I got a supportive e-mail from my tutor during the visit to Arles, which was good news. I am encouraged to carry on "off piste" with the assignment and he likes the "simple cut and paste aesthetic". There is, I think, a challenge in trying to retain some of that whilst also looking to achieve 'professional standards' in the final image/print - a challenge but not unachievable. One thing has become very clear to me over the last ten days (and it was no great surprise) - I am never going to get to the standard of finish that I want with my D80 camera. it has some serious limitations (pixel count; noise in low light; old DX sensor) and is in serious need of a sensor clean. So - one very significant piece of progress since last week is illustrated in this image.
I am now the proud owner of a NIKON D800. I am not a kit freak and I resist wholeheartedly the temptation to always have the latest gadget - but there comes a time! I also bought an Interfit 3-head studio lighting kit a few weeks ago - so, here we see the simple set-up that I have been using to start making some images for the assignment.
Turning to the images themselves, I have moved the two originals on from the 'sketches' included in the last post. In the following version, all images in the compilation have been processed more carefully for colour, tonal balance etc (though they remain somewhat basic, being, in several cases, cut-outs from books or small downloaded images), and have been printed on photographic paper (and subsequently cut out with a craft knife).

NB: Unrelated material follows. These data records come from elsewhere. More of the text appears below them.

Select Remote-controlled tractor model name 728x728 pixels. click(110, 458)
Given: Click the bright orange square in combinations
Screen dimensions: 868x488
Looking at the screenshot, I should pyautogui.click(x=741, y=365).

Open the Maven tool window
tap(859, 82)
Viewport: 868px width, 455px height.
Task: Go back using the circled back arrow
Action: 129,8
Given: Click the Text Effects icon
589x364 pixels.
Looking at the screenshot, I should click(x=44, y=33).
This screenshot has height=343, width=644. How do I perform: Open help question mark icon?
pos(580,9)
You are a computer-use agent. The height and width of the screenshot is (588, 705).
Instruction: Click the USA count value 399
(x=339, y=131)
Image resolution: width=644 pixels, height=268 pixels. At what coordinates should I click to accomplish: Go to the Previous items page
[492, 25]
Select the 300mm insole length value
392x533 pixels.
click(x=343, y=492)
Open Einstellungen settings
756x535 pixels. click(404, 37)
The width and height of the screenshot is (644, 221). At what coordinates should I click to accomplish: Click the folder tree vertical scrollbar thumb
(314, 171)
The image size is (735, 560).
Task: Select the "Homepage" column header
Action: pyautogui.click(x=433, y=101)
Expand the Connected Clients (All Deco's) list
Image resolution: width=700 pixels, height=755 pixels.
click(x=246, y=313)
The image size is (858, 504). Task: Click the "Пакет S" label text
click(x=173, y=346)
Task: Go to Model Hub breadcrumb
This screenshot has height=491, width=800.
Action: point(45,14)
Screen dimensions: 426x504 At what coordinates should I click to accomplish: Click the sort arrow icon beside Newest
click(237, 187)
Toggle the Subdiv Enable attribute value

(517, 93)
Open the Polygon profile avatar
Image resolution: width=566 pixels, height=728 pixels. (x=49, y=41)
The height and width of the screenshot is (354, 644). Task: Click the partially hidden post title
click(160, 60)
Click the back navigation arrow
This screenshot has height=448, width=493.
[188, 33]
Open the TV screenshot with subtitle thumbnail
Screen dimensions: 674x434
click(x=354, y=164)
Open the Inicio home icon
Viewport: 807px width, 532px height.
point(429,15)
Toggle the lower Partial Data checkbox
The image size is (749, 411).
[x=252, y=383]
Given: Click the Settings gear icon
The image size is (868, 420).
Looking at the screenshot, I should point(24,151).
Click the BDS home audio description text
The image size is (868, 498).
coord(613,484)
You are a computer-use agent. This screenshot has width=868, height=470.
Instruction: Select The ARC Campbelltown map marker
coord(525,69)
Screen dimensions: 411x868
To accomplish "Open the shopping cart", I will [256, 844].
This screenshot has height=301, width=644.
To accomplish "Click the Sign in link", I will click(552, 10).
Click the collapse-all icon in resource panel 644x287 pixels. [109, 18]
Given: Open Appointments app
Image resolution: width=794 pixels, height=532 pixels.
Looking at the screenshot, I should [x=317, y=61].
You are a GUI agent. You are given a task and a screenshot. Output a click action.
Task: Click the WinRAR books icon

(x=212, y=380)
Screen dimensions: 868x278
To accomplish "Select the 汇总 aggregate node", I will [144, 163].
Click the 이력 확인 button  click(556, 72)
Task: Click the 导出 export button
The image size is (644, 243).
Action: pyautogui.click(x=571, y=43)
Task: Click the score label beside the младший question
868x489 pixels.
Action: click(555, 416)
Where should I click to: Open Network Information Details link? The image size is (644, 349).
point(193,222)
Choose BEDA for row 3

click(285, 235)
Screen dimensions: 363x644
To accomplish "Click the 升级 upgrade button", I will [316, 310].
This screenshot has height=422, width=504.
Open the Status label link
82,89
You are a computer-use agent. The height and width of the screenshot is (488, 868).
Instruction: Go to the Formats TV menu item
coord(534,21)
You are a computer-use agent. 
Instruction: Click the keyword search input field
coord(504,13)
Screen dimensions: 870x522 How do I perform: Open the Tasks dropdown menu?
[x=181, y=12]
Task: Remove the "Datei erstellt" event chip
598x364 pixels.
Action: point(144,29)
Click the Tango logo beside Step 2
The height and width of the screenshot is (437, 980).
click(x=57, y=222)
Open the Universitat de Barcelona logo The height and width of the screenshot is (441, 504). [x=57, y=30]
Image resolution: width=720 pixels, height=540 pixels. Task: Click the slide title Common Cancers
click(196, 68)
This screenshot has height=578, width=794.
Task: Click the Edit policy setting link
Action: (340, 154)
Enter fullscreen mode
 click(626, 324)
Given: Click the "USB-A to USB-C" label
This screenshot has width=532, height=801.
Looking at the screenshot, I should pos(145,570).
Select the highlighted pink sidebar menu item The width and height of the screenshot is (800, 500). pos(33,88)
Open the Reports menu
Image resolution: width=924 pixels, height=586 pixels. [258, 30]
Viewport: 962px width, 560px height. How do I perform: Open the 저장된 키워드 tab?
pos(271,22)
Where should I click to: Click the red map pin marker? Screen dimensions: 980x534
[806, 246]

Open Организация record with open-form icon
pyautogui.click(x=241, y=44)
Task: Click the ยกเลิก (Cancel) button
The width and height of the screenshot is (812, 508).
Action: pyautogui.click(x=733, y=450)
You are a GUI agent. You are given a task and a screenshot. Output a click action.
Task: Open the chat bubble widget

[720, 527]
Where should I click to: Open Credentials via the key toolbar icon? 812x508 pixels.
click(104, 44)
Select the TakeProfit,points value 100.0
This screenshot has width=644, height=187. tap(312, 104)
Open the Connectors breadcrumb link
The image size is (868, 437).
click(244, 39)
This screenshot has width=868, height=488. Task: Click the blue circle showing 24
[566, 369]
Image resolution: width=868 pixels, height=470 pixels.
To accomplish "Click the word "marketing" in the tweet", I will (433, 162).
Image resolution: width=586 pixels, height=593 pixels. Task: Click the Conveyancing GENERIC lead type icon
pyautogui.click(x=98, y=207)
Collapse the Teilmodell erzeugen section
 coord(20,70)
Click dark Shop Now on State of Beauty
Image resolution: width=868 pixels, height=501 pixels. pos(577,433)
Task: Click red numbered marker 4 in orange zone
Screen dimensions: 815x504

It feels more like a 'quality' image but there is some loss of the 'cut and paste' aesthetic. I even curled the edges of some of the images a little to introduce some shadow and depth. The images are quite crudely fixed to the backing paper, so that there is shadow and depth to the foreground 'painting', for example. The new version of my other 'original' actually combines photo paper and plain paper.
The black and white scene in the very centre (from the Bodyline Ashes series in the 1930s) is printed on plain paper and has curled more under the lights. It helps achieve the 'transparency' of process that I have referred to elsewhere, and is close to the Letinsky aesthetic, too.
I also have a third image now - where I have varied the scale.
I'm quite pleased with this one, as it has a crude simplicity about it - something like a 'still life' image - but manages to combine all sorts of elements of image-making. The background, for example, is a cropped screen-grab from the internet site, Cricinfo, showing the 'Hawk-Eye' presentation of a ball with which England bowler, Graeme Swann, dismissed Australian batsman, Rogers, in the Fourth Test of this summer. But that very 21st century 'aesthetic' (if that's an appropriate word!) is being linked to Jim Laker's polite appeal to an umpire in the 1950s, as he seems to bowl to a 1940s Don Bradman. This is the kind of combination which, if processed and printed at a suitable quality level, would, I hope, interest the viewer but also raise questions about what exactly I've done and, maybe, why?
I have other ideas to work on - an image based around a television view of the game, for example, and I might even have a go at a 'portrait'. - and all images will, eventually, be subject to more 'processing'.